FDA has learned that a patient died of cardiac
arrest shortly after triCitrasol, a 46.7% concentration of sodium citrate anticoagulant,
was injected full strength into a hemodialysis permanent blood access catheter that had
just been implanted. Rapid or excessive infusion of citrate solutions can cause fatal
heart rhythm disruption, seizures or bleeding due to loss of blood calcium.
Other incidents that may involve triCitrasol in
the hemodialysis setting are under FDA review.

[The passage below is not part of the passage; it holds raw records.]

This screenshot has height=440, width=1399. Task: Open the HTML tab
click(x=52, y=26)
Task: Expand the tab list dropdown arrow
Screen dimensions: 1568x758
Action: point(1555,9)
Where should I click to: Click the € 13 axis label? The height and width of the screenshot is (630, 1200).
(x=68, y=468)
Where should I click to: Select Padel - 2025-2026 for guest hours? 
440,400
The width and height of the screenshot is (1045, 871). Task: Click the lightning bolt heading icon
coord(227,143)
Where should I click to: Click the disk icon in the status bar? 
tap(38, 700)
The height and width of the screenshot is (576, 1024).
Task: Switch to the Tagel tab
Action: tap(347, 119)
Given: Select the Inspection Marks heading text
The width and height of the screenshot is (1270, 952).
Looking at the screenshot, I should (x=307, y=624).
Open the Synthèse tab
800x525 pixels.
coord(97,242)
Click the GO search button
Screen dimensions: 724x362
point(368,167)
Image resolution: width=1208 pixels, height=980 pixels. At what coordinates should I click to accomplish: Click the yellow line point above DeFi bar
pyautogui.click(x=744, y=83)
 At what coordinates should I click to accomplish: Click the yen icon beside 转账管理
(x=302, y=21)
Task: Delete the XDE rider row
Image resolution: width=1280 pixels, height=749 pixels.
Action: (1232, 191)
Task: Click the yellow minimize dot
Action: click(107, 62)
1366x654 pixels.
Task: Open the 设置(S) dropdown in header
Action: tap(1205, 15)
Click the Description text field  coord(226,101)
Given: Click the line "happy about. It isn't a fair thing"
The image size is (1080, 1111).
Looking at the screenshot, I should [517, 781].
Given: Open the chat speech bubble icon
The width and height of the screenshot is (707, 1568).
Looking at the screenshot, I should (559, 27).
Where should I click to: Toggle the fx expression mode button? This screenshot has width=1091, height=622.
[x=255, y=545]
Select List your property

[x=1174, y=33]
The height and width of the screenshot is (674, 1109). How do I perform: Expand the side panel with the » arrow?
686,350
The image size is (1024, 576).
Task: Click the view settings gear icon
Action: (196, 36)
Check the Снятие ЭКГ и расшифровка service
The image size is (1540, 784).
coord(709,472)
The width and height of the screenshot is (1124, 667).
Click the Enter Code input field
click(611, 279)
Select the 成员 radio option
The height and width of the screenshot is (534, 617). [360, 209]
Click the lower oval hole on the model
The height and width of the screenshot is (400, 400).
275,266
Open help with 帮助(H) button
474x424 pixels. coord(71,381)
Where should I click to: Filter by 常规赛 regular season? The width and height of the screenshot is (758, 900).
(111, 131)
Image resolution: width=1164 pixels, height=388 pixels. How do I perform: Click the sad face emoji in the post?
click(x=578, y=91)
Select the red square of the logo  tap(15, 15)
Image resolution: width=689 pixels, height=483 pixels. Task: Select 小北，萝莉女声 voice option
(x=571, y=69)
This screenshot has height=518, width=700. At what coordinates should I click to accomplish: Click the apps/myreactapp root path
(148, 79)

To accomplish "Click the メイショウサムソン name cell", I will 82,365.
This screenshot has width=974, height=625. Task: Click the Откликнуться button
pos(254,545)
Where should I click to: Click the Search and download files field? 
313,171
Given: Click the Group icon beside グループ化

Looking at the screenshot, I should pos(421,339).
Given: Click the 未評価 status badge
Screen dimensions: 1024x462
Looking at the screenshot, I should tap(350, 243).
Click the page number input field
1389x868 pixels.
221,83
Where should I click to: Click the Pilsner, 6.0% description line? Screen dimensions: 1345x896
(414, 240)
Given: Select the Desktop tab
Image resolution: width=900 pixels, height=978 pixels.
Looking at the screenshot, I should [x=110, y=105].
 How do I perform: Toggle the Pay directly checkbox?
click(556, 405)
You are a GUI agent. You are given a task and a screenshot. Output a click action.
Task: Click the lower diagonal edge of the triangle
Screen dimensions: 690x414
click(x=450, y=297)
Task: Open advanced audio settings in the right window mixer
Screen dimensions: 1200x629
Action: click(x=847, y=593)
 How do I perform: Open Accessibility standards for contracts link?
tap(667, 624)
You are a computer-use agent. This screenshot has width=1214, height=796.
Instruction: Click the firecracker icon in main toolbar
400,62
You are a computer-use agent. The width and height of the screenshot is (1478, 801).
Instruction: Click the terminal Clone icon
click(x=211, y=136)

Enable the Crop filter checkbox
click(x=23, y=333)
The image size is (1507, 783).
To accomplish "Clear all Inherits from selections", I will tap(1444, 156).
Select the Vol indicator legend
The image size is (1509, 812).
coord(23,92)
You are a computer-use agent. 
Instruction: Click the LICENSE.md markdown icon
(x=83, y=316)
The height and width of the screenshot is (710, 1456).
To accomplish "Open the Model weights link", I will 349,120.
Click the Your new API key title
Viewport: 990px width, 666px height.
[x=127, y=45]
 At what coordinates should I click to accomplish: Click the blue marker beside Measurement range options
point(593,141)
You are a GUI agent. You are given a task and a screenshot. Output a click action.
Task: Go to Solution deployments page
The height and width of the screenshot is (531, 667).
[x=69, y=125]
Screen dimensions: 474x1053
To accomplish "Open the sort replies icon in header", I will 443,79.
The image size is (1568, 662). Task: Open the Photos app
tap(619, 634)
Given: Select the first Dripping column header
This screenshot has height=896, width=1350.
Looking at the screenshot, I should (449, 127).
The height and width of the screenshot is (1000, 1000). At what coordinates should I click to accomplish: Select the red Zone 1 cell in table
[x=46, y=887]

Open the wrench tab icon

TriCitrasol is manufactured by Cytosol
Laboratories, Braintree, Mass., and is distributed by Medcomp, Harleysville, Pa., and
previously by Citra Anticoagulants, Inc. Both Cytosol Labs and Medcomp are voluntarily
recalling triCitrasol for use with blood access catheters.
FDA is urging hospital pharmacies and hemodialysis
units across the U.S. to stop using the product. Alternative 4% solutions of citrate are
available for use in these and most other medical settings.
Because there is a need for this product in some
procedures to prepare white cells for transfusion, FDA is working with the company to see
that the product currently remains available for this use, which involves dilution.
In an April 9, 2000 letter to its customers,
Medcomp announced a recall of its kits (or trays) containing triCitrasol and the Medcomp
Ash Split Catheter II, for hemodialysis or apheresis, a blood separation and
re-transfusion process. Approximately 3000 Medcomp catheter kits with triCitrasol were
distributed nationwide. They were also distributed to Puerto Rico and Canada.